This tutorial will show you how to use Stash to backup and restore a Kubernetes volume in Rook storage service. Here, we are going to backup the /source/data folder of a busybox pod into AWS S3 compatible Rook Object Storage. Then, we will show how to recover this data into a PersistentVolumeClaim of Rook Block Storage. We will also re-deploy deployment using this recovered volume.
At first, you need to have a Kubernetes cluster, and the kubectl command-line tool must be configured to communicate with your cluster. If you do not already have a cluster, you can create one by using Minikube. Now, install Stash in your cluster following the steps here.

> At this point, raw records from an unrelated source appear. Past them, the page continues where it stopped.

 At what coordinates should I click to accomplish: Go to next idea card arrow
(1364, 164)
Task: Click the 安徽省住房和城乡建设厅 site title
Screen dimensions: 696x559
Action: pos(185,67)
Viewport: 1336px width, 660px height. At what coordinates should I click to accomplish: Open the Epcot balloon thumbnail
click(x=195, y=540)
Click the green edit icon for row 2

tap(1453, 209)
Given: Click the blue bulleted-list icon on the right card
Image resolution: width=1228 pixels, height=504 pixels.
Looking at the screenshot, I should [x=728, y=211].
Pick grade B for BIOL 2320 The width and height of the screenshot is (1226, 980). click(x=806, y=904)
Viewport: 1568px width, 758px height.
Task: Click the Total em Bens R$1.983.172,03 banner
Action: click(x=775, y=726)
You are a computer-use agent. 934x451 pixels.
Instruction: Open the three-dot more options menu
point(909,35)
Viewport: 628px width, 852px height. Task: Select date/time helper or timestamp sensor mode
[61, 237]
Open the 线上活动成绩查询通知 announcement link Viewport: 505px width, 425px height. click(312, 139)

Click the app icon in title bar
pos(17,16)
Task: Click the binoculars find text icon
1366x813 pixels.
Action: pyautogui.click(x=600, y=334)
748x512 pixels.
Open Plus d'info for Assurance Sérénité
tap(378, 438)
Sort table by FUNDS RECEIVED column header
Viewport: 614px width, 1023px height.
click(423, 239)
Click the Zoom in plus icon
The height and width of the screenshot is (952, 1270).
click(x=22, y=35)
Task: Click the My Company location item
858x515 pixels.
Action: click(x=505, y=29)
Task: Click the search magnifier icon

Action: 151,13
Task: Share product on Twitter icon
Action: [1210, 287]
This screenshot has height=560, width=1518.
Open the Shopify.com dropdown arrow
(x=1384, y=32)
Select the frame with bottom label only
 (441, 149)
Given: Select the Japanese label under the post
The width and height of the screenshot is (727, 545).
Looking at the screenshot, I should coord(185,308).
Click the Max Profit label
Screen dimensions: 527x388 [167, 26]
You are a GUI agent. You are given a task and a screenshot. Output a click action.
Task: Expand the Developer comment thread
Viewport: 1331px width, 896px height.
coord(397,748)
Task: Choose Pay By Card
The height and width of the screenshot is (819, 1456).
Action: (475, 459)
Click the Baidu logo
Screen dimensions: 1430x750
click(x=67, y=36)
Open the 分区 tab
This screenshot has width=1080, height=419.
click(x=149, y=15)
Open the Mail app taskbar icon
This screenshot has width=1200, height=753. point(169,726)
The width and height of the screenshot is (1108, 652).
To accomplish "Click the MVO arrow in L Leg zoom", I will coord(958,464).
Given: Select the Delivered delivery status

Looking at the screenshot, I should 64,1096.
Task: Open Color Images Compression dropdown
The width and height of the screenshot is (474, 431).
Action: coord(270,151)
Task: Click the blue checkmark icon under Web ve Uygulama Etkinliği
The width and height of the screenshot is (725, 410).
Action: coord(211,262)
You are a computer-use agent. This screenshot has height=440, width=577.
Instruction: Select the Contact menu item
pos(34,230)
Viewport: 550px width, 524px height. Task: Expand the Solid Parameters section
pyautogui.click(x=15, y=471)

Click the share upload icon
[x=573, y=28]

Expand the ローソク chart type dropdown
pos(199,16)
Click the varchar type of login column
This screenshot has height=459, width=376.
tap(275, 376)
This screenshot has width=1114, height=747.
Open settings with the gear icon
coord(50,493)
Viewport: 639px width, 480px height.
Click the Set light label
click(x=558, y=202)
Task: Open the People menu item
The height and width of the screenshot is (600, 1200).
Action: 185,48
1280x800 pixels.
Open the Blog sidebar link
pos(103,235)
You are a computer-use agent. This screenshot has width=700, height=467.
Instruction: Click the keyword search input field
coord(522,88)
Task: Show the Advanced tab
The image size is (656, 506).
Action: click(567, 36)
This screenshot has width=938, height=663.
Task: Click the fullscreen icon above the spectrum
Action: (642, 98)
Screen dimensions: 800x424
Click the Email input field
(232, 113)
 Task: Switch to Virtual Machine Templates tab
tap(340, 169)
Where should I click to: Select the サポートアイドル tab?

You should have understanding the following Stash concepts:
Then, you will need to have a Rook Storage Service with Object Storage and Block Storage configured. If you do not already have a Rook Storage Service configured, you can create one by following this quickstart guide.
First, deploy the following busybox Deployment in your cluster. Here we are using a git repository as a source volume for demonstration purpose.
$ kubectl apply -f ./docs/examples/tutorial/busybox.yaml
deployment "stash-demo" created
Definition of busybox deployment:
apiVersion: apps/v1beta1
kind: Deployment
metadata:
labels:
app: stash-demo
name: stash-demo
namespace: default
spec:
replicas: 1
template:
metadata:
labels:
app: stash-demo
name: busybox
spec:
containers:
- args:
- sleep
- "3600"
image: busybox
imagePullPolicy: IfNotPresent
name: busybox
volumeMounts:
- mountPath: /source/data
name: source-data
restartPolicy: Always
volumes:
- gitRepo:
repository: https://github.com/appscode/stash-data.git
name: source-data
Run the following command to confirm that busybox pods are running.
$ kubectl get pods -l app=stash-demo
NAME READY STATUS RESTARTS AGE
stash-demo-b66b9cdfd-j7rb5 1/1 Running 0 49s
You can check that the /source/data/ directory of pod is populated with data from the volume source using this command,
$ kubectl exec stash-demo-b66b9cdfd-j7rb5 -- ls -R /source/data/
/source/data/:
stash-data
/source/data/stash-data:
Eureka-by-EdgarAllanPoe.txt
LICENSE
README.md
Now, let’s backup the directory into a AWS S3 compatible Rook Object Storage.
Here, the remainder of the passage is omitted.